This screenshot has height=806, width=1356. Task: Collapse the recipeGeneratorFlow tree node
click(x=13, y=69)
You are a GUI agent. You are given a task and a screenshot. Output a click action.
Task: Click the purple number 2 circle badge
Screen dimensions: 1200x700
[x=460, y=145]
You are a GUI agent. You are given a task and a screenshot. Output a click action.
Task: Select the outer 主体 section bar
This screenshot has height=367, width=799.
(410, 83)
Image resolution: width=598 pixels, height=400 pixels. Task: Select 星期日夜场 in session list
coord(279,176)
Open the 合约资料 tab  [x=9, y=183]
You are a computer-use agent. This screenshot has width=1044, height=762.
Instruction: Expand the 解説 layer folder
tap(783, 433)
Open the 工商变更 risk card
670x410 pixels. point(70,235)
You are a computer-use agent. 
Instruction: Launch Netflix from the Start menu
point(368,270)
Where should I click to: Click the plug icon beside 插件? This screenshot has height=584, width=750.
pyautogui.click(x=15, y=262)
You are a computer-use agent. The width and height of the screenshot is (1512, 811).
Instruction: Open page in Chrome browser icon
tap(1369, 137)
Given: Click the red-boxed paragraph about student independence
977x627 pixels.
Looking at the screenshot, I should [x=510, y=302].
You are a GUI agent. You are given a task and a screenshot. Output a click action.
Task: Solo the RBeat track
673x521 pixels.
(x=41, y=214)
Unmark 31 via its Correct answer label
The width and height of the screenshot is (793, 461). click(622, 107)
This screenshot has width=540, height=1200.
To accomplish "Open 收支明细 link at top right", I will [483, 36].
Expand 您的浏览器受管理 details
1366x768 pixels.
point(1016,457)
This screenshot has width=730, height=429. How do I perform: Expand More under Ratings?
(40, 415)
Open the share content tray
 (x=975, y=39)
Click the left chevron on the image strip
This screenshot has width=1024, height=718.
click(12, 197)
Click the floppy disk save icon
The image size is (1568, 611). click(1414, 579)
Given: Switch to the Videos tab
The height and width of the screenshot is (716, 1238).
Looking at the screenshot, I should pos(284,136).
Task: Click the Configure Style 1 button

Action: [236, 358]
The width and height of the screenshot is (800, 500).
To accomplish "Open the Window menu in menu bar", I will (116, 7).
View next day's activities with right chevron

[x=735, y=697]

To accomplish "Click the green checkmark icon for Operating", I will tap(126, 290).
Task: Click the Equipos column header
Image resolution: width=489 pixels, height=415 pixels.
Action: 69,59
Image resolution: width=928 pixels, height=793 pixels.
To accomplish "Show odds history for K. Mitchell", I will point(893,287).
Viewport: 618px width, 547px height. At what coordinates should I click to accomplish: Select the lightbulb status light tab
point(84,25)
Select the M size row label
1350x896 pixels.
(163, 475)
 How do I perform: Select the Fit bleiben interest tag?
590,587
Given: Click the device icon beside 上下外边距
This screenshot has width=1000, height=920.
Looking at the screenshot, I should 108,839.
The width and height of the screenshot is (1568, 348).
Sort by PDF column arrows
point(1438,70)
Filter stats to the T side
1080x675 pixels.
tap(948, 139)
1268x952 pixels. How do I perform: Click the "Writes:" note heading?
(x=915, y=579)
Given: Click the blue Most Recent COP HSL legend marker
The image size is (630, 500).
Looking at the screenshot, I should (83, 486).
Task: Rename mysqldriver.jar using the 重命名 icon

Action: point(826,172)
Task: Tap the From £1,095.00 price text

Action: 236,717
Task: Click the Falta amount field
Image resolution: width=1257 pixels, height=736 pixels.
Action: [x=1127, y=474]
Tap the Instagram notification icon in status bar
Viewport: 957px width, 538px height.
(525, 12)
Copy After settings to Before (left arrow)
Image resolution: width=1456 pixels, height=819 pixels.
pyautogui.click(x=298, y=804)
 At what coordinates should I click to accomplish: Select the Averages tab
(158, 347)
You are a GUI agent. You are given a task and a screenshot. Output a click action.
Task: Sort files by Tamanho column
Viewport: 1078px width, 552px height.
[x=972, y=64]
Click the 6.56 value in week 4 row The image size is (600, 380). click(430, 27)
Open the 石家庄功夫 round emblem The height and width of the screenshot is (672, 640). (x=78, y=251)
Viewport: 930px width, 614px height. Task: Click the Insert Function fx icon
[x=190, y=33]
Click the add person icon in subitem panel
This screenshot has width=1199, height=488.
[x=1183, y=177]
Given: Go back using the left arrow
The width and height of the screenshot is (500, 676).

┄┄┄┄┄┄┄┄┄┄┄┄┄┄┄┄┄┄┄┄

> **What to work on**
A verbatim copy of all the records is required. Write it out in full.

> **Response below**
This screenshot has height=806, width=1356. Task: Collapse the recipeGeneratorFlow tree node
click(x=13, y=69)
You are a GUI agent. You are given a task and a screenshot. Output a click action.
Task: Click the purple number 2 circle badge
Screen dimensions: 1200x700
[x=460, y=145]
You are a GUI agent. You are given a task and a screenshot. Output a click action.
Task: Select the outer 主体 section bar
This screenshot has height=367, width=799.
(410, 83)
Image resolution: width=598 pixels, height=400 pixels. Task: Select 星期日夜场 in session list
coord(279,176)
Open the 合约资料 tab  [x=9, y=183]
You are a computer-use agent. This screenshot has width=1044, height=762.
Instruction: Expand the 解説 layer folder
tap(783, 433)
Open the 工商变更 risk card
670x410 pixels. point(70,235)
You are a computer-use agent. 
Instruction: Launch Netflix from the Start menu
point(368,270)
Where should I click to: Click the plug icon beside 插件? This screenshot has height=584, width=750.
pyautogui.click(x=15, y=262)
You are a computer-use agent. The width and height of the screenshot is (1512, 811).
Instruction: Open page in Chrome browser icon
tap(1369, 137)
Given: Click the red-boxed paragraph about student independence
977x627 pixels.
Looking at the screenshot, I should [x=510, y=302].
You are a GUI agent. You are given a task and a screenshot. Output a click action.
Task: Solo the RBeat track
673x521 pixels.
(x=41, y=214)
Unmark 31 via its Correct answer label
The width and height of the screenshot is (793, 461). click(622, 107)
This screenshot has width=540, height=1200.
To accomplish "Open 收支明细 link at top right", I will [483, 36].
Expand 您的浏览器受管理 details
1366x768 pixels.
point(1016,457)
This screenshot has width=730, height=429. How do I perform: Expand More under Ratings?
(40, 415)
Open the share content tray
 (x=975, y=39)
Click the left chevron on the image strip
This screenshot has width=1024, height=718.
click(12, 197)
Click the floppy disk save icon
The image size is (1568, 611). click(1414, 579)
Given: Switch to the Videos tab
The height and width of the screenshot is (716, 1238).
Looking at the screenshot, I should pos(284,136).
Task: Click the Configure Style 1 button

Action: [236, 358]
The width and height of the screenshot is (800, 500).
To accomplish "Open the Window menu in menu bar", I will (116, 7).
View next day's activities with right chevron

[x=735, y=697]

To accomplish "Click the green checkmark icon for Operating", I will tap(126, 290).
Task: Click the Equipos column header
Image resolution: width=489 pixels, height=415 pixels.
Action: 69,59
Image resolution: width=928 pixels, height=793 pixels.
To accomplish "Show odds history for K. Mitchell", I will point(893,287).
Viewport: 618px width, 547px height. At what coordinates should I click to accomplish: Select the lightbulb status light tab
point(84,25)
Select the M size row label
1350x896 pixels.
(163, 475)
 How do I perform: Select the Fit bleiben interest tag?
590,587
Given: Click the device icon beside 上下外边距
This screenshot has width=1000, height=920.
Looking at the screenshot, I should 108,839.
The width and height of the screenshot is (1568, 348).
Sort by PDF column arrows
point(1438,70)
Filter stats to the T side
1080x675 pixels.
tap(948, 139)
1268x952 pixels. How do I perform: Click the "Writes:" note heading?
(x=915, y=579)
Given: Click the blue Most Recent COP HSL legend marker
The image size is (630, 500).
Looking at the screenshot, I should (83, 486).
Task: Rename mysqldriver.jar using the 重命名 icon

Action: point(826,172)
Task: Tap the From £1,095.00 price text

Action: 236,717
Task: Click the Falta amount field
Image resolution: width=1257 pixels, height=736 pixels.
Action: [x=1127, y=474]
Tap the Instagram notification icon in status bar
Viewport: 957px width, 538px height.
(525, 12)
Copy After settings to Before (left arrow)
Image resolution: width=1456 pixels, height=819 pixels.
pyautogui.click(x=298, y=804)
 At what coordinates should I click to accomplish: Select the Averages tab
(158, 347)
You are a GUI agent. You are given a task and a screenshot. Output a click action.
Task: Sort files by Tamanho column
Viewport: 1078px width, 552px height.
[x=972, y=64]
Click the 6.56 value in week 4 row The image size is (600, 380). click(430, 27)
Open the 石家庄功夫 round emblem The height and width of the screenshot is (672, 640). (x=78, y=251)
Viewport: 930px width, 614px height. Task: Click the Insert Function fx icon
[x=190, y=33]
Click the add person icon in subitem panel
This screenshot has width=1199, height=488.
[x=1183, y=177]
Given: Go back using the left arrow
The width and height of the screenshot is (500, 676).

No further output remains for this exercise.